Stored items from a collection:
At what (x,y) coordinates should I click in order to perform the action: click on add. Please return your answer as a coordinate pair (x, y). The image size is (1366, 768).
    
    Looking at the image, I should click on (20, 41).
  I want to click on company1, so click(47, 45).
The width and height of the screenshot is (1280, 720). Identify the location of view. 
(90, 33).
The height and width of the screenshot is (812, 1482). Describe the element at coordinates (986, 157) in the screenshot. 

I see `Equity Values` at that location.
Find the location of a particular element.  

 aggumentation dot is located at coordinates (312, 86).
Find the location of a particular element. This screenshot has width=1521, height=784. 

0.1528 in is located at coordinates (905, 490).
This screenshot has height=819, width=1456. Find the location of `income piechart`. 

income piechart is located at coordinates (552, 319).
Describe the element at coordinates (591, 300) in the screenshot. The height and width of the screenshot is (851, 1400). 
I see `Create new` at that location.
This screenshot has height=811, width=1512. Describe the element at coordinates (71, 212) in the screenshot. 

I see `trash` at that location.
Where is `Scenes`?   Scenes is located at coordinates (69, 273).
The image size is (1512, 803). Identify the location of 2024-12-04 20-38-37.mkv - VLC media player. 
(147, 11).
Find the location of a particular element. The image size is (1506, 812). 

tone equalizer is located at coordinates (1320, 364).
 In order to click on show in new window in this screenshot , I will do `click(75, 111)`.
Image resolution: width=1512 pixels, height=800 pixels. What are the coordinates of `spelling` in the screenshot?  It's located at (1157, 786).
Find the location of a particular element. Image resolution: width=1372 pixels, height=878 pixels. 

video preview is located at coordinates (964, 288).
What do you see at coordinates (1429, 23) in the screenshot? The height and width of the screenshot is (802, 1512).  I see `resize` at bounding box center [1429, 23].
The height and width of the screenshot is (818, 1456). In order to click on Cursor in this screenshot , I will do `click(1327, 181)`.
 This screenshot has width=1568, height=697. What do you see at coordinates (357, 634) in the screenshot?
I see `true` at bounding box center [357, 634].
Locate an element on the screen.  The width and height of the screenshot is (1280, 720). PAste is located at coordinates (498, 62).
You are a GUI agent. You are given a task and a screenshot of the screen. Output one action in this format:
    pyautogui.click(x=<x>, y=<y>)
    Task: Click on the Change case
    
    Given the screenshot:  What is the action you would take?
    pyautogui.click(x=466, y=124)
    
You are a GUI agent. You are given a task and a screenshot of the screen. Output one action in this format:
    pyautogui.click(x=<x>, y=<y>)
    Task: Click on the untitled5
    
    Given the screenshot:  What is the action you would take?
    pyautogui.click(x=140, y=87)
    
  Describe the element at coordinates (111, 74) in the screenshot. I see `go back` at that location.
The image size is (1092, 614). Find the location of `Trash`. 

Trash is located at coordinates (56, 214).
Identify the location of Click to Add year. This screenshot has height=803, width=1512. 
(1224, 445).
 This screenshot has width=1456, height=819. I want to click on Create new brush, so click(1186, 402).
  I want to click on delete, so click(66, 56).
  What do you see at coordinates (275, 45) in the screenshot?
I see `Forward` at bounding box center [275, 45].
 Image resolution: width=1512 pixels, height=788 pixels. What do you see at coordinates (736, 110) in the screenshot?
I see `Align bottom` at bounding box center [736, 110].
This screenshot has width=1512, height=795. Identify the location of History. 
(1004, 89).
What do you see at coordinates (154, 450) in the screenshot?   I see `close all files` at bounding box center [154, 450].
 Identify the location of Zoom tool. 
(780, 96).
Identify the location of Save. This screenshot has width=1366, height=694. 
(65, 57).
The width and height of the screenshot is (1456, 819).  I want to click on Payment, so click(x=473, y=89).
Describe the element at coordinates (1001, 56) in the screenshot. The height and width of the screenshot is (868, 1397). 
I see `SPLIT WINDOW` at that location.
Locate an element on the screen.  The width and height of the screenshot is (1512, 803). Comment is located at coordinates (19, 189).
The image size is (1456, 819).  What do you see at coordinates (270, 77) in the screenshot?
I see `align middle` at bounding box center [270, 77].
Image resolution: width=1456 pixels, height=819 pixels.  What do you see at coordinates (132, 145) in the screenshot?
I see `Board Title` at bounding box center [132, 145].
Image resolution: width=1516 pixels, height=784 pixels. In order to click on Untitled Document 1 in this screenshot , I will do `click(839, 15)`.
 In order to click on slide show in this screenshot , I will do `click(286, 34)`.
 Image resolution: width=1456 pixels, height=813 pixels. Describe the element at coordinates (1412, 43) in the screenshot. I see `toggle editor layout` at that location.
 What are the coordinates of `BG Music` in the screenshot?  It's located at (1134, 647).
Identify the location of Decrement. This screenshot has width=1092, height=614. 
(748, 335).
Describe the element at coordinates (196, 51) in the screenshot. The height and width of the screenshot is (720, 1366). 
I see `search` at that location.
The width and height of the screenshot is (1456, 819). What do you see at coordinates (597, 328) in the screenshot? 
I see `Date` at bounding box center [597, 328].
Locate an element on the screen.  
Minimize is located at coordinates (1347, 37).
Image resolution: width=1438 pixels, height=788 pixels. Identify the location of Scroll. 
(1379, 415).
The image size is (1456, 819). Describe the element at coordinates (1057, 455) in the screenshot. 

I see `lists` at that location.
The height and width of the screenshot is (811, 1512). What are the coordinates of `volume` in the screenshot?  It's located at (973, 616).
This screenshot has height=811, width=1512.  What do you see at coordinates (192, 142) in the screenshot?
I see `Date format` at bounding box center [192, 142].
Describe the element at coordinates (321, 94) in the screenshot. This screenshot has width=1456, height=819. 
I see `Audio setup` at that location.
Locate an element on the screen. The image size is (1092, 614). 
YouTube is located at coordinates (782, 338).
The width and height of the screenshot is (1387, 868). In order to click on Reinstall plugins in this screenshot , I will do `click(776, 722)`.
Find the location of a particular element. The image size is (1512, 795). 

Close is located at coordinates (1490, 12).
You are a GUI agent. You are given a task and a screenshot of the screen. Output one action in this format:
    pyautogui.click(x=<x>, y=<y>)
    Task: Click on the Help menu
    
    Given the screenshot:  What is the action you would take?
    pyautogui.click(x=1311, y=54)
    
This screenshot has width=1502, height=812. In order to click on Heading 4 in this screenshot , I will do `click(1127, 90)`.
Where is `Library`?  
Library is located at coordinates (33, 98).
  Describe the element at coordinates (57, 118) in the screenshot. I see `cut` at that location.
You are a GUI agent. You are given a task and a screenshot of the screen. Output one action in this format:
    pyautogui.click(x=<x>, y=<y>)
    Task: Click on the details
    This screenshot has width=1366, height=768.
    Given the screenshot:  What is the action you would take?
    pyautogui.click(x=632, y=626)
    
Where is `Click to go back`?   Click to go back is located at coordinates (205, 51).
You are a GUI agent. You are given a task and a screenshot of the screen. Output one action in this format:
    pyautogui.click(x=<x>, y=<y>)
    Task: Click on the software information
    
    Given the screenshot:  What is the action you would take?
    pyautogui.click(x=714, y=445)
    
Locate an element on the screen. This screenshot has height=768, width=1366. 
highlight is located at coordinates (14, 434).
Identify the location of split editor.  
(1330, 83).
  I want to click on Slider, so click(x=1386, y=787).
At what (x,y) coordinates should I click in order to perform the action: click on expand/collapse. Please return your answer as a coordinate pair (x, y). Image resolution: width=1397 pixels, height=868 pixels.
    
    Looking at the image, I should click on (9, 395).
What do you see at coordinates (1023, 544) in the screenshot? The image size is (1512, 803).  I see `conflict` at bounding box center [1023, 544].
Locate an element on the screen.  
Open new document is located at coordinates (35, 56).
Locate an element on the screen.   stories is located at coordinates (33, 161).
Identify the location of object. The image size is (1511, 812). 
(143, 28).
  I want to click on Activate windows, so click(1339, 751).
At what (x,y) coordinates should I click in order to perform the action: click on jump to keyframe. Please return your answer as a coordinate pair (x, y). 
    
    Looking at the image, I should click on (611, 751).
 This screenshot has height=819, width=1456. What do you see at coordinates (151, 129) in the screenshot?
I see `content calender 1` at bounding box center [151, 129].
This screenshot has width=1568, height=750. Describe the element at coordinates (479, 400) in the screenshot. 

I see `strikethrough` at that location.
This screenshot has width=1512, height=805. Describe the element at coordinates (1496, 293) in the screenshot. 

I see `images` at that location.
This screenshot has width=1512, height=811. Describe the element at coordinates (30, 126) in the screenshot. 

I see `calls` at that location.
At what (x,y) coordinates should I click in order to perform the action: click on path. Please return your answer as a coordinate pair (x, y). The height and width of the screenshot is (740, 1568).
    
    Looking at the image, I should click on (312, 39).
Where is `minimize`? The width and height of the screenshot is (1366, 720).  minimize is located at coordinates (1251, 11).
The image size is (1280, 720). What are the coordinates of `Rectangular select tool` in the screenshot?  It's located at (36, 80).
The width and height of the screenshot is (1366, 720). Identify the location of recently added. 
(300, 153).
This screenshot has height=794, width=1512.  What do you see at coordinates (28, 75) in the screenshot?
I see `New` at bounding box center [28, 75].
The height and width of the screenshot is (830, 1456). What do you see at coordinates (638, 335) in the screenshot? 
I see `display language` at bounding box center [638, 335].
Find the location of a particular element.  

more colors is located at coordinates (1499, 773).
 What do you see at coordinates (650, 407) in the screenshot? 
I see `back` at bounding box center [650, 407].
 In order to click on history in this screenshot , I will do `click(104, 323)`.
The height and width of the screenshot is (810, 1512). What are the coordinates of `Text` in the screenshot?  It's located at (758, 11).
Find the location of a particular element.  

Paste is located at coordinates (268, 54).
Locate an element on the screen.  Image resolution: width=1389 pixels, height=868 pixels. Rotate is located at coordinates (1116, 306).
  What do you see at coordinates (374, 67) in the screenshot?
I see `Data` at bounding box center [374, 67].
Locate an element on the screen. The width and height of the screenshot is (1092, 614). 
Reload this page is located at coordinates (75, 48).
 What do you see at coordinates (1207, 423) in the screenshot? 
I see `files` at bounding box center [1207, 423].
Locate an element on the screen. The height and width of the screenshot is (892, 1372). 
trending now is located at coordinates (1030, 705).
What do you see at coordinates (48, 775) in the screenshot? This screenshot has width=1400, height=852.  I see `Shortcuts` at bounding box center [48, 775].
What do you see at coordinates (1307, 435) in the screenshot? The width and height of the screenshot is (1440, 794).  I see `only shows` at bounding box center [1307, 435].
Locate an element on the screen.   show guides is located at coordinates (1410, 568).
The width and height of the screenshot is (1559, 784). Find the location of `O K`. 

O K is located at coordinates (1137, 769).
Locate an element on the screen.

> Directive:
Copy out, without any change, everything in the data above from the line containing "What do you see at coordinates (275, 45)" down to the line containing "at (1134, 647).", including both of those lines.

> Response for this exercise:
  What do you see at coordinates (275, 45) in the screenshot?
I see `Forward` at bounding box center [275, 45].
 Image resolution: width=1512 pixels, height=788 pixels. What do you see at coordinates (736, 110) in the screenshot?
I see `Align bottom` at bounding box center [736, 110].
This screenshot has width=1512, height=795. Identify the location of History. 
(1004, 89).
What do you see at coordinates (154, 450) in the screenshot?   I see `close all files` at bounding box center [154, 450].
 Identify the location of Zoom tool. 
(780, 96).
Identify the location of Save. This screenshot has width=1366, height=694. 
(65, 57).
The width and height of the screenshot is (1456, 819).  I want to click on Payment, so click(x=473, y=89).
Describe the element at coordinates (1001, 56) in the screenshot. The height and width of the screenshot is (868, 1397). 
I see `SPLIT WINDOW` at that location.
Locate an element on the screen.  The width and height of the screenshot is (1512, 803). Comment is located at coordinates (19, 189).
The image size is (1456, 819).  What do you see at coordinates (270, 77) in the screenshot?
I see `align middle` at bounding box center [270, 77].
Image resolution: width=1456 pixels, height=819 pixels.  What do you see at coordinates (132, 145) in the screenshot?
I see `Board Title` at bounding box center [132, 145].
Image resolution: width=1516 pixels, height=784 pixels. In order to click on Untitled Document 1 in this screenshot , I will do `click(839, 15)`.
 In order to click on slide show in this screenshot , I will do `click(286, 34)`.
 Image resolution: width=1456 pixels, height=813 pixels. Describe the element at coordinates (1412, 43) in the screenshot. I see `toggle editor layout` at that location.
 What are the coordinates of `BG Music` in the screenshot?  It's located at (1134, 647).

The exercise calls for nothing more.